Chwyciłam wszystko, co było na stole, zawijając w pobliski kawałek szmaty. Była trochę zabrudzona, ale w tamtej chwili moje małe dłonie ściskały pakunek niczym skarb. Huk dobiegł mnie z południa, więc aby zostać ewakuowaną, musiałam udać się w przeciwnym kierunku, do następnej bramy. Gdy biegłam przez stadninę utykając na prawą nogę, konie rzucały się w swoich boksach, rozwalając zamki. Ich zawodzenie dołączało do puli przerażonych głosów i utrudniało mi poprawne odczytywanie dźwięków.
W drodze zobaczyłam żołnierzy z Oddziału Stacjonarnego, kierujących rozpierzchnięty tłum ku bramie ewakuacyjnej. W oddali dostrzegałam co wyższych tytanów. Wszystkie dźwięki, które wcześniej dochodziły do moich uszu, przestawały mieć jakiekolwiek znaczenie.

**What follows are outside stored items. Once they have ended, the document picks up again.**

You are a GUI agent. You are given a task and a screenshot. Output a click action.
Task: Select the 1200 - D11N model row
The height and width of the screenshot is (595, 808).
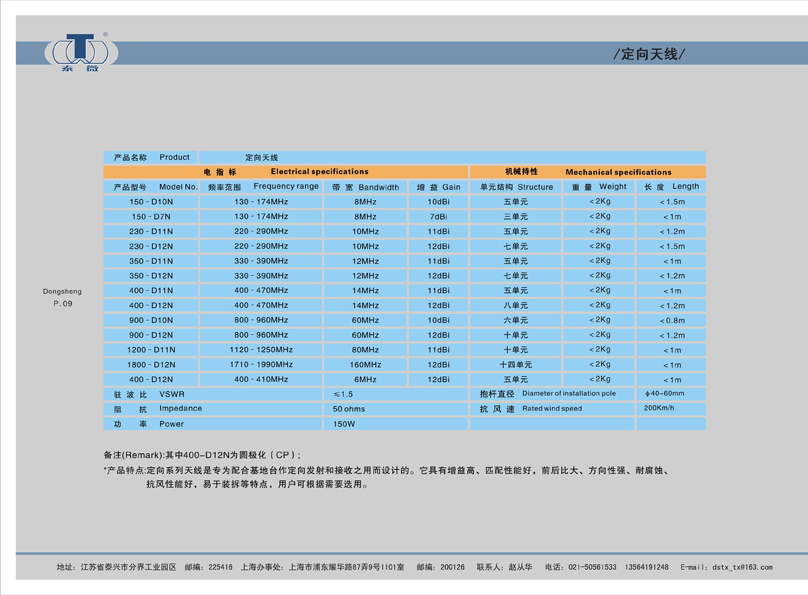coord(151,350)
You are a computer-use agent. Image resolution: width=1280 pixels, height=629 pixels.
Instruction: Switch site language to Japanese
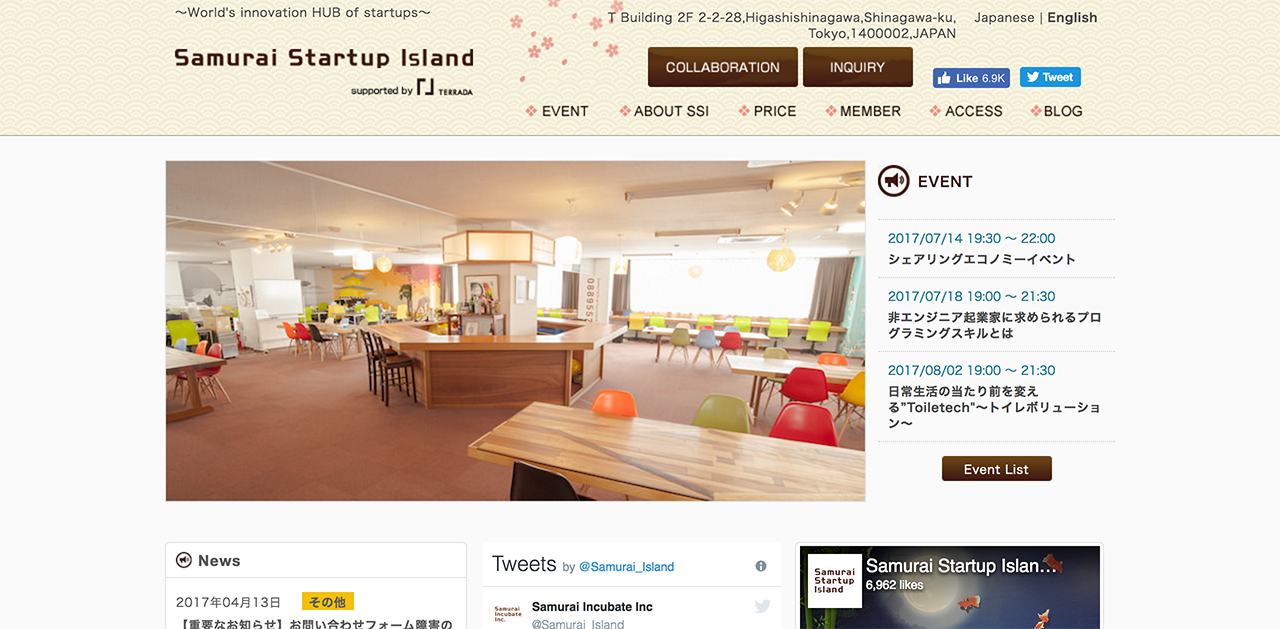click(x=1005, y=18)
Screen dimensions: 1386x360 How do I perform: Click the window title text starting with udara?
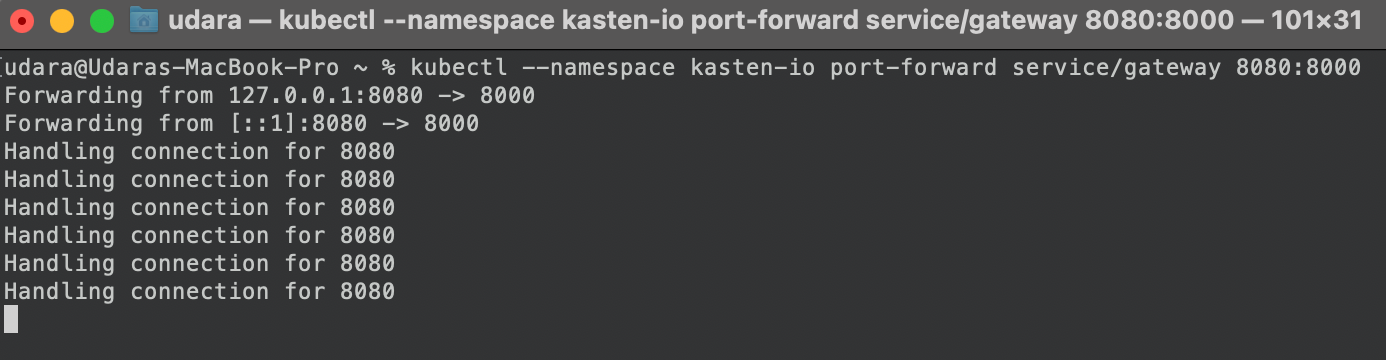[x=765, y=20]
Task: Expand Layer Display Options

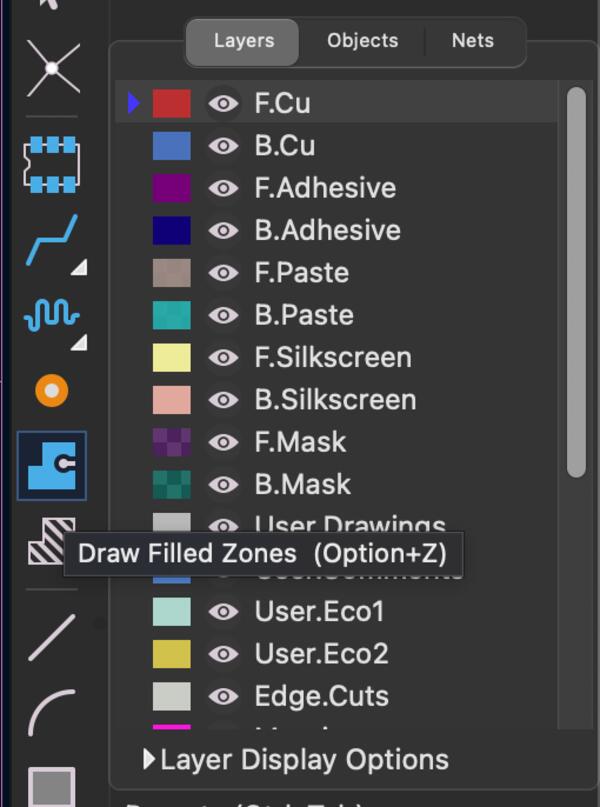Action: point(149,760)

Chciałam tylko uciec jak najdalej z piekła, które już raz udało mi się przeżyć.
- Tędy! Szybciej! Nie ociągajcie się! Wyrzućcie zbędny bagaż!
- Zbędny bagaż? - pomyślałam, wciąż pędząc przed siebie i wyprzedzając innych. - Nie mogłam chwycić choćby ubrań na zmianę.

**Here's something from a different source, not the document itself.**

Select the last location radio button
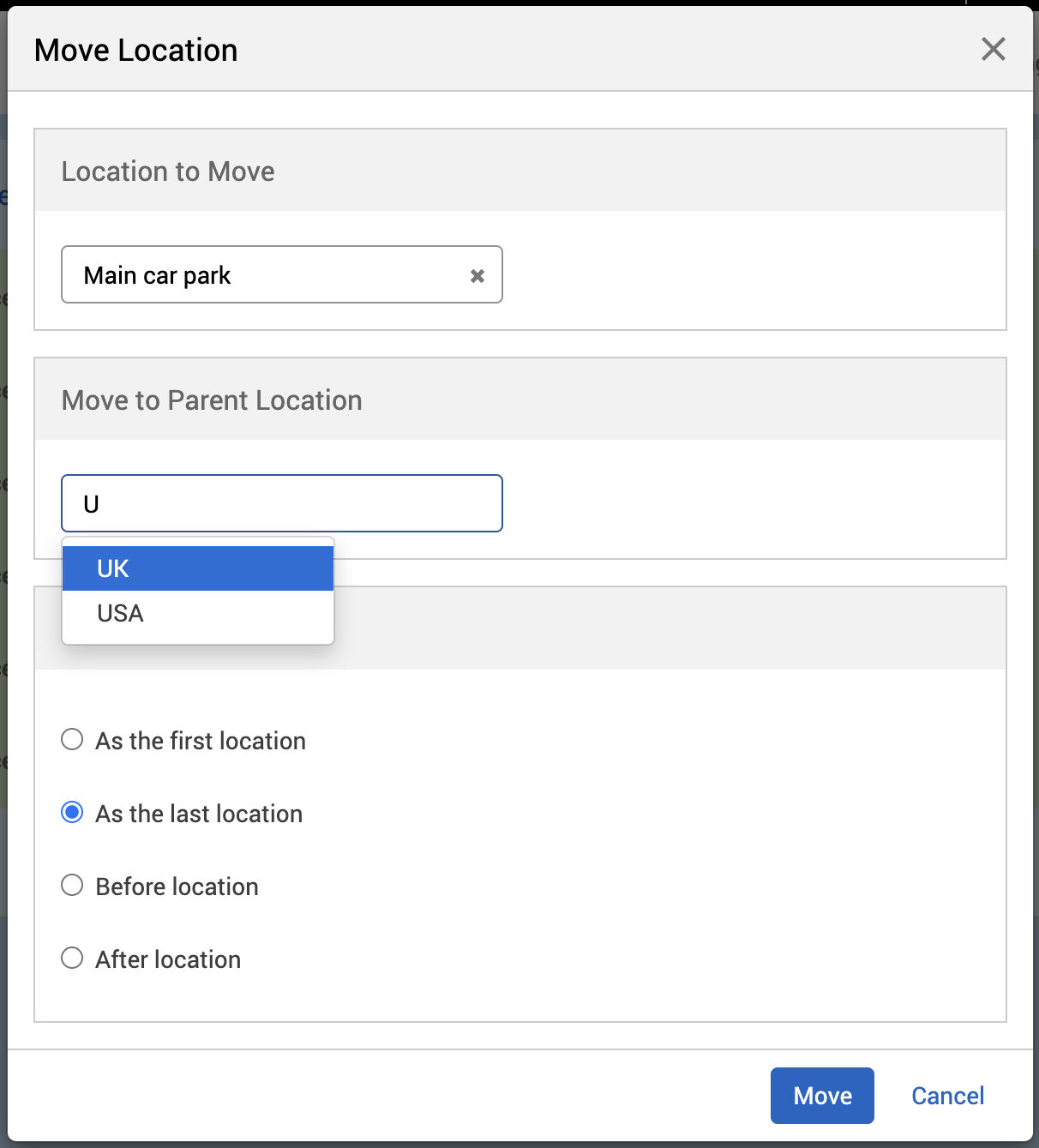 coord(73,813)
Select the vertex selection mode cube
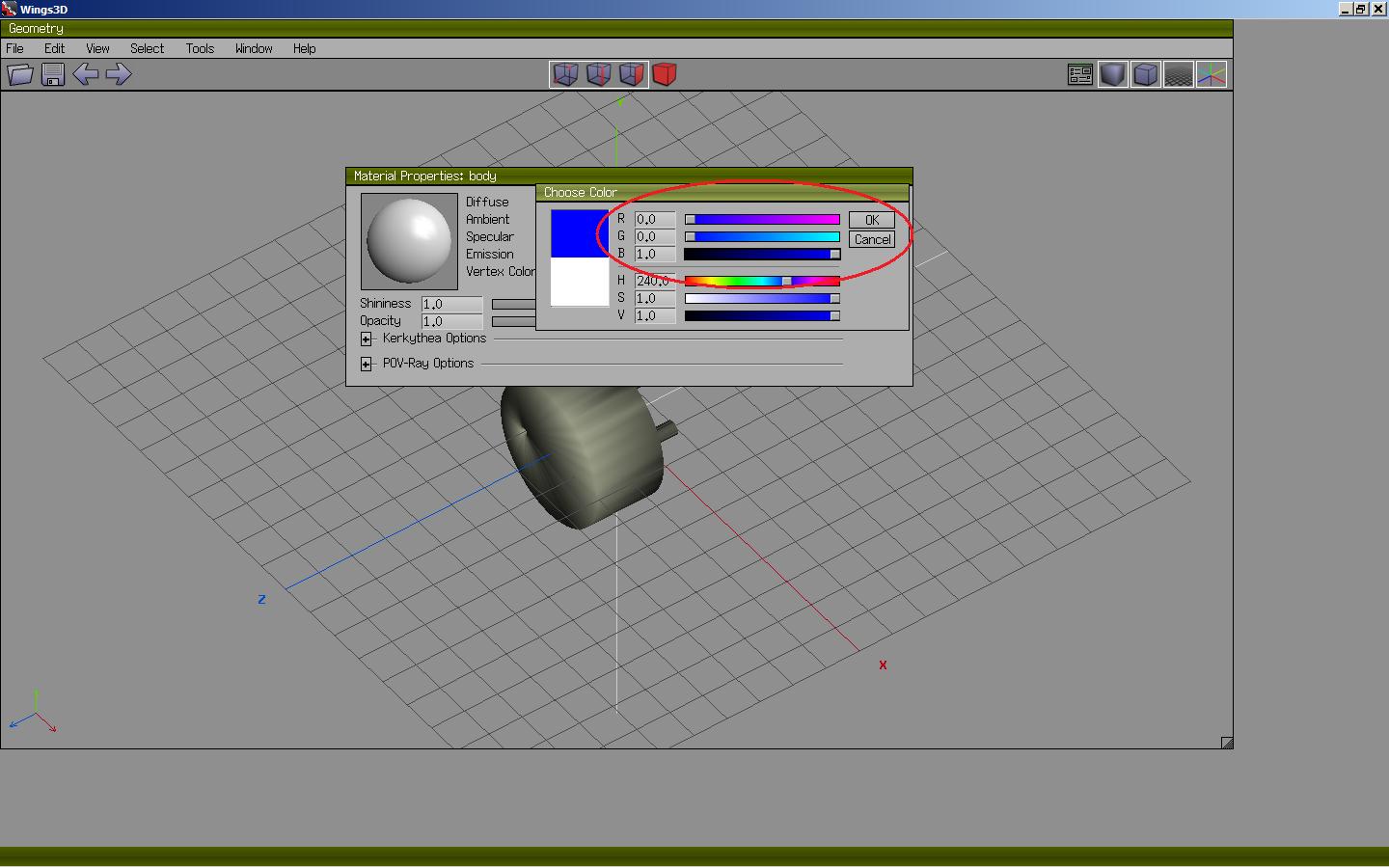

W jednej chwili tłum zaczął się zagęszczać. Stając na palcach dostrzegłam, że gruba ryba z naszego miasta postanowiła zabrać ze sobą dorobek swojego życia. Idiota.
- Idiota! - krzyknęłam, powtarzając swoje myśli na głos. Stałam wśród zgniecionych ludzi. Kilkoro z nich odwróciło się w moją stronę. - Chcesz, żeby cię pożarli? Chcesz zginąć, mając na swoim sumieniu tysiące innych istnień, skurwielu?!
Chociaż wszyscy byli w stanie zagrożenia życia, wielu wciąż uważało, że istnieje coś takiego jak szacunek. Ich strach przed tytanami i tym bogatym gościem był prawie proporcjonalnie podzielony na pół. Patrzyli więc na mnie jak na „tę odważną”.
- Zamknij się! Darmozjady! Jesteście nic nie warci.
- Zabieraj swoje dupsko z bramy, grubasie i pozwól żyć innym skoro sam chcesz zginąć!
Fala jego kolejnego krzyku została przerwana przez młodą kadetkę. Trzymała w dłoniach lśniące miecze. Miała kruczoczarne włosy kończące się w połowie szyi i szła przez ustępujący jej miejsca tłum prężnym krokiem. Jej twarz była inna niż większości z nas. Wyciągając broń w kierunku właściciela wozu, zmusiła go do odpuszczenia. Będąc winna jej życie, starałam się zapamiętać oblicze, które odznaczało się wysublimowanym chłodem.
Gdy minęłam bramę wiedziałam, że jestem już bezpieczna. Miasto obok kierowało nas w miejsce schronu. Pamiętam huk ciągłych strzałów armat i dźwięk miażdżonych ciał. Od czasu do czasu dało się słyszeć krzyki pożeranych ludzi. Parujące ciepło z nieżywych ciał tytanów dostawało się wysoko, a nawet, odnosiłam wrażenie, że przedostawało się przez mury. Razem z nim niósł się zapach prochu strzelniczego oraz metalicznej krwi. Ludzie z odrętwieniem wsłuchiwali się w każdy dźwięk, szukając w nim krzty nadziei. Słoneczna pogoda sprzyjała roznoszeniu się pyłu i kurzu osiadłego na martwych ciałach i budowlach.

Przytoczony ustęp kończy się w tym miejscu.